Step 3: Make it FUN
Come on a growing journey with me as I rediscover my love of gardening. I’ll be sharing tips, tricks, and ideas from IFA gardening enthusiasts and experts with you as I build a kid-friendly garden for my own toddler.
by Emily Newhouse
25 years ago, my mother gave me a patch of her garden to call my own—planting, growing and harvesting snow peas and other assorted vegetables, flowers and herbs that I got to choose myself after sifting through her annual seed catalogs. To this day, the nasturtiums I planted in my little patch still bloom every summer, along with the memories of days spent together in the garden. It was precious time with my mom, learning skills that have lasted a lifetime, along with a sense of accomplishment.

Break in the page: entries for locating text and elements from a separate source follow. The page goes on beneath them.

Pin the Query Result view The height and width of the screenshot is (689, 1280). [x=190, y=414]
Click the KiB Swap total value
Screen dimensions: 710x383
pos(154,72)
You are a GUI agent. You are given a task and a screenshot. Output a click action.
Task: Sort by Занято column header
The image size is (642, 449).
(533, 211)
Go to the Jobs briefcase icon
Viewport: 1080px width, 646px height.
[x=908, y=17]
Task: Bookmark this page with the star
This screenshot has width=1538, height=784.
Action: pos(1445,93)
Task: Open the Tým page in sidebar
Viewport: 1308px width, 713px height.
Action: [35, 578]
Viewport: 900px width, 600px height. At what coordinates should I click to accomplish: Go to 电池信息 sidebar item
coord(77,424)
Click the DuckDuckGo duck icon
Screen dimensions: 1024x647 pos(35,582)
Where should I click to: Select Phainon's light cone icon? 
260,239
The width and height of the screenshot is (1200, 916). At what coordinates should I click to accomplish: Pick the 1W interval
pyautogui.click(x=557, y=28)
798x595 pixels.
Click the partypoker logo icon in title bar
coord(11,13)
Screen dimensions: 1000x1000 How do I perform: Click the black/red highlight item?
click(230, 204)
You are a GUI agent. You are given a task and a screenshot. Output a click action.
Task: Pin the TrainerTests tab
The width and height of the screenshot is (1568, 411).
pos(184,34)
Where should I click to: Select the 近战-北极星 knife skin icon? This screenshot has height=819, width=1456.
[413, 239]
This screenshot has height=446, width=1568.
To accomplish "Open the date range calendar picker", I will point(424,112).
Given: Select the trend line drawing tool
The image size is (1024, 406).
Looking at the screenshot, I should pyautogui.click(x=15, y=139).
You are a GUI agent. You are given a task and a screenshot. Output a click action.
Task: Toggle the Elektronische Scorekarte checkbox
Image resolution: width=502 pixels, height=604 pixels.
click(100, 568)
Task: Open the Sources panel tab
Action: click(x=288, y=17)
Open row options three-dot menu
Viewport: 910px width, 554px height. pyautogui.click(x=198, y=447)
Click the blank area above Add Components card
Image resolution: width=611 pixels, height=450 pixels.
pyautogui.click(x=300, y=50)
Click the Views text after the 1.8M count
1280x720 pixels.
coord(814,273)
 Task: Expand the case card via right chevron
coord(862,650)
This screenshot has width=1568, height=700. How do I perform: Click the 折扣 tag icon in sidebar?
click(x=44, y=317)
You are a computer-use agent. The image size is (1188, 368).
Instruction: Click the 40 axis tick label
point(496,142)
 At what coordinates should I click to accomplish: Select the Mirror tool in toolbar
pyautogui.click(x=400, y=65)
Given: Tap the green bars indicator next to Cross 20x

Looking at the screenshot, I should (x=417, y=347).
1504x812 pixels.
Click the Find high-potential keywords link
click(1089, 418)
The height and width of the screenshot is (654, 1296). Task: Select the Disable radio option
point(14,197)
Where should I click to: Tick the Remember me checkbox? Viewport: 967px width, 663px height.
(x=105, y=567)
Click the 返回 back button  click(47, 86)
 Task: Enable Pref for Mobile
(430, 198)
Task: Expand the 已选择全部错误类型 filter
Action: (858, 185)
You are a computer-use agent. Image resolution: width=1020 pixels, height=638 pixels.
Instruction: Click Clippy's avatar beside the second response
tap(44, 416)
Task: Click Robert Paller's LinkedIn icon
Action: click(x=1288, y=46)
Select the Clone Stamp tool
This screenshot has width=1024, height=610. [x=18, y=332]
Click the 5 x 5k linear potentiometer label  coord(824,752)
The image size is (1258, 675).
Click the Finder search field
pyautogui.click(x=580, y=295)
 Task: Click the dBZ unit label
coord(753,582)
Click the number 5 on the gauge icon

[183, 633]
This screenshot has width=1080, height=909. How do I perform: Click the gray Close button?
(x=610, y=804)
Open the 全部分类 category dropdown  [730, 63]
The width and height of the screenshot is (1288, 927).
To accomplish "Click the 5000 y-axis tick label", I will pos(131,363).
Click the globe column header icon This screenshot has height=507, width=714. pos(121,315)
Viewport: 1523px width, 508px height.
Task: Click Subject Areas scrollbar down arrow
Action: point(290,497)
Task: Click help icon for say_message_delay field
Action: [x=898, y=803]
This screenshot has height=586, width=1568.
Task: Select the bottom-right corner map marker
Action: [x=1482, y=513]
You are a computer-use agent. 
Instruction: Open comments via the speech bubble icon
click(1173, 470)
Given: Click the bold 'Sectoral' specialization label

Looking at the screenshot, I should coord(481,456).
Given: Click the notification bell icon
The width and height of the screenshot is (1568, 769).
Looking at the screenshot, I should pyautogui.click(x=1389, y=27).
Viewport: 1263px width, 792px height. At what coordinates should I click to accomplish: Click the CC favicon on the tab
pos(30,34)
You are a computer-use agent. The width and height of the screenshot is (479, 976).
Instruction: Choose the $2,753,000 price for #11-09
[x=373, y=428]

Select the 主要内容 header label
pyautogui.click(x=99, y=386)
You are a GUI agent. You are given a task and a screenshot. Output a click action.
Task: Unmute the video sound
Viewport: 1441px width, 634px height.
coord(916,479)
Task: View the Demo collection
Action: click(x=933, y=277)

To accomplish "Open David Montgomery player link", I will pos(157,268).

My parents always supported and encouraged curiosity, and gardening was no different. In the garden with mom, and in my own little patch, I could try anything, grow anything. I still remember being awed at the first peek of a seedling bursting through the soil, watching small yellow flowers turn into ruby red tomatoes, and how cool it was to grow my own jack-o-lantern every Halloween.
Now it’s my turn to support and encourage my own daughter’s curiosity—and boy does she have a lot!
Make it Fun — Obviously
This is the single most important part of creating a garden for your kids. Gardening together is something you should all enjoy and look forward to, and there are plenty of ways to make that easy. Having your littles help with each stage of building their garden—whether it is choosing the location or containers, picking out what they want to grow, planting and/or potting, watering, weeding, harvesting—will help them get excited and stay interested all summer long.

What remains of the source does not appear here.